▶ What to work on
Give the number of lines in this listing that hold "agent". No other words belong in the reply.

▶ Information given
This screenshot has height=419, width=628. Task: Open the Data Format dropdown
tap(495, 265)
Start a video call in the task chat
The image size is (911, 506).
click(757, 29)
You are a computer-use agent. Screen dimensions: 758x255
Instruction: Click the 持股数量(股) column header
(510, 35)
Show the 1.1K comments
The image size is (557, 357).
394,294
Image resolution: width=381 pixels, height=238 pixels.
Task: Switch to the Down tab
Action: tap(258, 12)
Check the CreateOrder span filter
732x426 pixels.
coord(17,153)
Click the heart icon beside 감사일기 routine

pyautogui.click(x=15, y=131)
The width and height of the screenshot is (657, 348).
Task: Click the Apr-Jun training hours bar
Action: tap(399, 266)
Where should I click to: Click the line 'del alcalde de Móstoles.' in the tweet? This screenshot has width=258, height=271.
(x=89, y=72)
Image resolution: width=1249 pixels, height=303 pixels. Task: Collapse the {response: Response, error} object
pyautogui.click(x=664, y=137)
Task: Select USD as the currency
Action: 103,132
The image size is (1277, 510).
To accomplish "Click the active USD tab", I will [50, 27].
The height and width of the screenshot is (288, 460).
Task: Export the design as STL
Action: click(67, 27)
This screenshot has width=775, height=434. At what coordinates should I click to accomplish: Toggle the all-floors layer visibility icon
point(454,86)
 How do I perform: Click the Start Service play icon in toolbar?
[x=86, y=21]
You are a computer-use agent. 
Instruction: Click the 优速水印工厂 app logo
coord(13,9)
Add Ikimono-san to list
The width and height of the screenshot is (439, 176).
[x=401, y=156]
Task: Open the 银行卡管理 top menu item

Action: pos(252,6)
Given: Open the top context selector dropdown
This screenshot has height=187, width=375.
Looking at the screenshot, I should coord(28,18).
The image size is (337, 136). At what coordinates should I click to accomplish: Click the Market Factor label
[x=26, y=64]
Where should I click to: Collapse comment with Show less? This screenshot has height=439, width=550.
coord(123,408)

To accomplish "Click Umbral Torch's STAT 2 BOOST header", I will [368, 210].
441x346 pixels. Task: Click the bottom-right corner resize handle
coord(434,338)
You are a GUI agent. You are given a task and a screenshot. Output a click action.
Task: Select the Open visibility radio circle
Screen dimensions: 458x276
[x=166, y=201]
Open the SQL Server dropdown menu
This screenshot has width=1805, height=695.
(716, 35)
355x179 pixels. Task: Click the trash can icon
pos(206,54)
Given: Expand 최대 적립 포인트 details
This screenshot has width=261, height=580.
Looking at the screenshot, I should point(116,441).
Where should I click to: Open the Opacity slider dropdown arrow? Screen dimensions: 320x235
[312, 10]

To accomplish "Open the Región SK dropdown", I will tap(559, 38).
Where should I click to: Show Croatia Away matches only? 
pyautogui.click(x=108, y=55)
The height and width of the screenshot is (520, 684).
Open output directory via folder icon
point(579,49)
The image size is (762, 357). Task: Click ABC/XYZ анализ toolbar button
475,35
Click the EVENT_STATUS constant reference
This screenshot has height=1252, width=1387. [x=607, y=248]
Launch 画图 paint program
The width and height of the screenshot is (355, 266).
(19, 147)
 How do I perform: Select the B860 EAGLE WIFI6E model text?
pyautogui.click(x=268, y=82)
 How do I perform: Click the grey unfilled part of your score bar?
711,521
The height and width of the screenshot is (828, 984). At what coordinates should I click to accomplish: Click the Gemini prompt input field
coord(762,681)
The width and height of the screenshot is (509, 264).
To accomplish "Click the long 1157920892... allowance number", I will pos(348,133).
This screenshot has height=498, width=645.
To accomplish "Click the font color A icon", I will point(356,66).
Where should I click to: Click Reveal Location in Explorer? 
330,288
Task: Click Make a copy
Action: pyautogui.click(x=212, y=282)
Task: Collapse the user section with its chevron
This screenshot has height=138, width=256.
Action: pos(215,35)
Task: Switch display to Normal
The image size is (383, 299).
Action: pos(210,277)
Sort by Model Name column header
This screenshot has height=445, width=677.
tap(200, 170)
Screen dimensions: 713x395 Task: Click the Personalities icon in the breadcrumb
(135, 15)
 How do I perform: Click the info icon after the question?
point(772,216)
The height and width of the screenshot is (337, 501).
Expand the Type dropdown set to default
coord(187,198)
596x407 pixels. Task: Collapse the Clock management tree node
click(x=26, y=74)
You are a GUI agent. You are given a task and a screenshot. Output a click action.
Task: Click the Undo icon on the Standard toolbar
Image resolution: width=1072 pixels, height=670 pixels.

▶ Task response
4